_Dataset entries:_
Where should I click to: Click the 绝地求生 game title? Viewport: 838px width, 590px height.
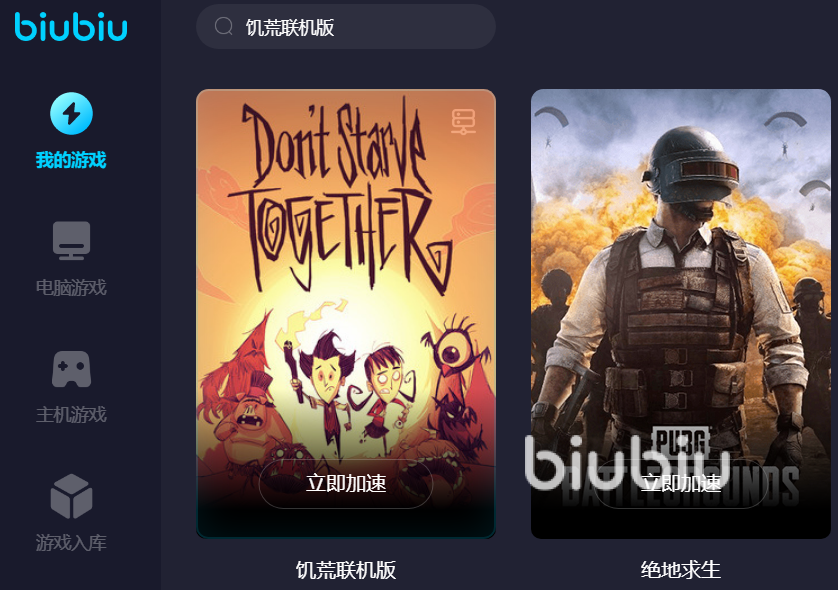tap(681, 570)
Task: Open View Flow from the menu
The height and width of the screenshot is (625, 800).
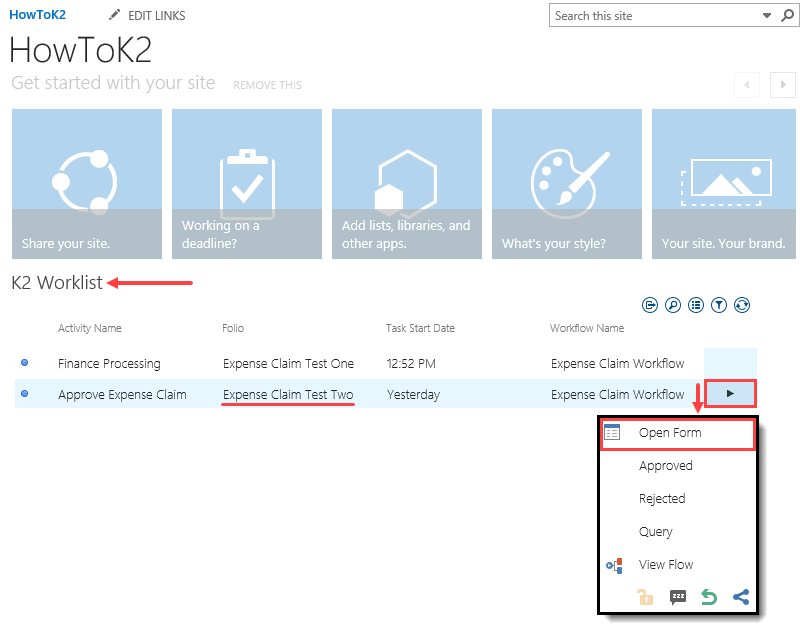Action: (666, 564)
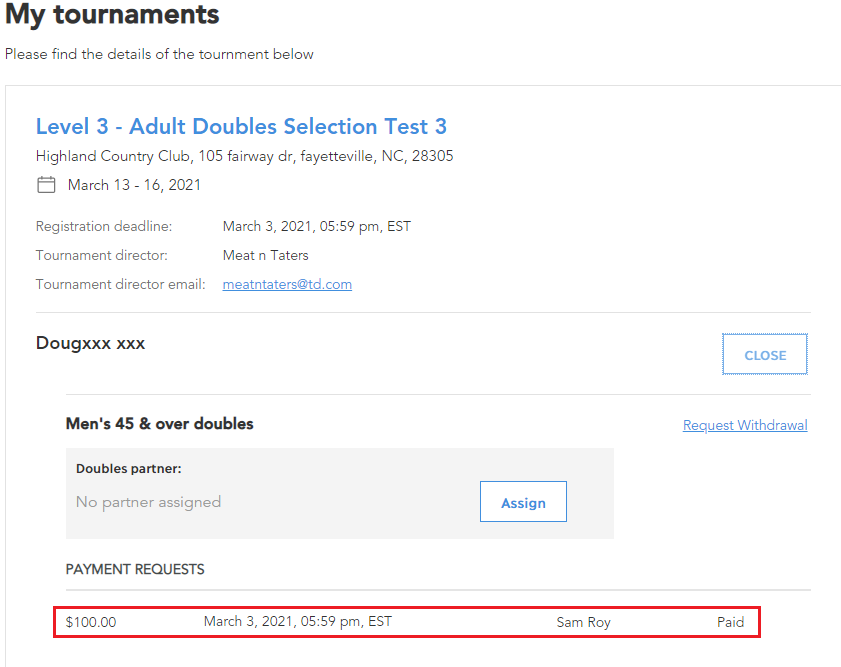
Task: Click Request Withdrawal link
Action: (745, 425)
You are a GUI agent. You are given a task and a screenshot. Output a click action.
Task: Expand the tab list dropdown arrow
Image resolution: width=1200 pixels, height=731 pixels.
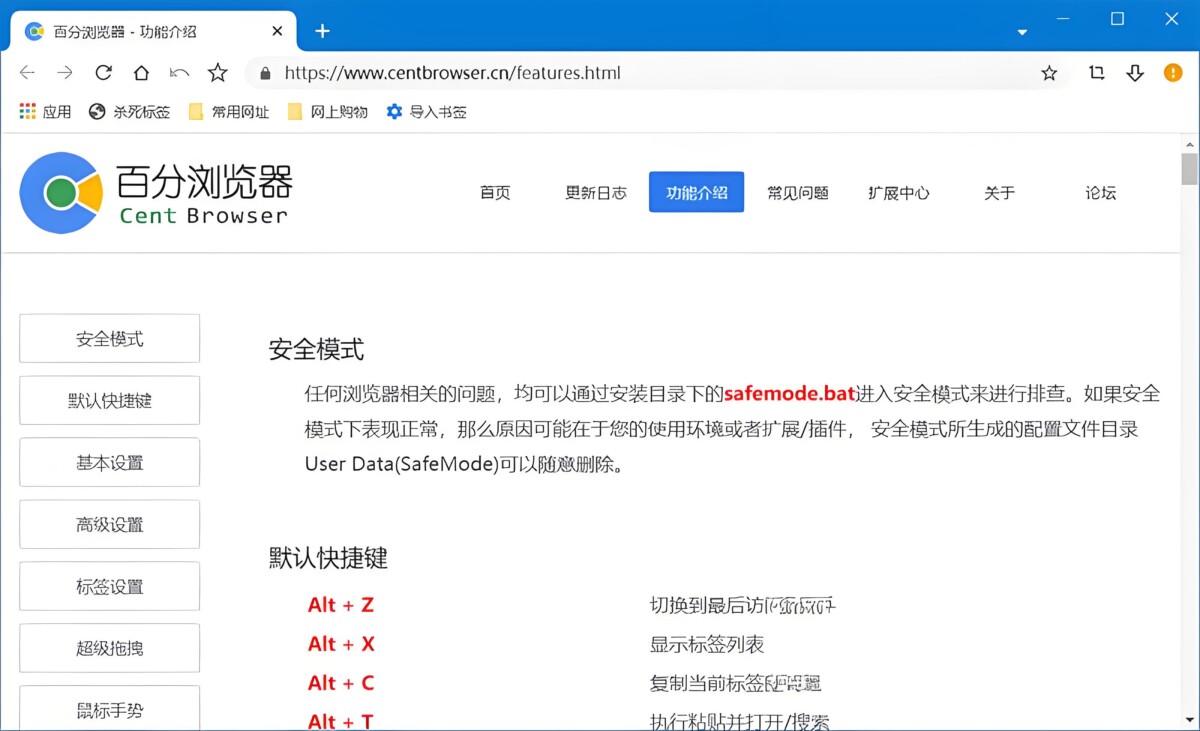pos(1022,32)
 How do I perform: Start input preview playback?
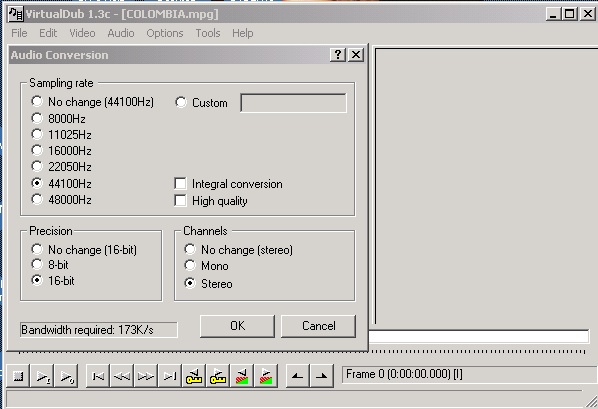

_Aim of the exercise:_
Every line above gets copied exactly; none of the pictures do.

_Completed task:_
Where should I click to: Click the 绝地求生 game title? Viewport: 838px width, 590px height.
tap(681, 570)
Task: Open View Flow from the menu
The height and width of the screenshot is (625, 800).
Action: (666, 564)
Task: Click Request Withdrawal link
Action: (745, 425)
You are a GUI agent. You are given a task and a screenshot. Output a click action.
Task: Expand the tab list dropdown arrow
Image resolution: width=1200 pixels, height=731 pixels.
pos(1022,32)
 How do I perform: Start input preview playback?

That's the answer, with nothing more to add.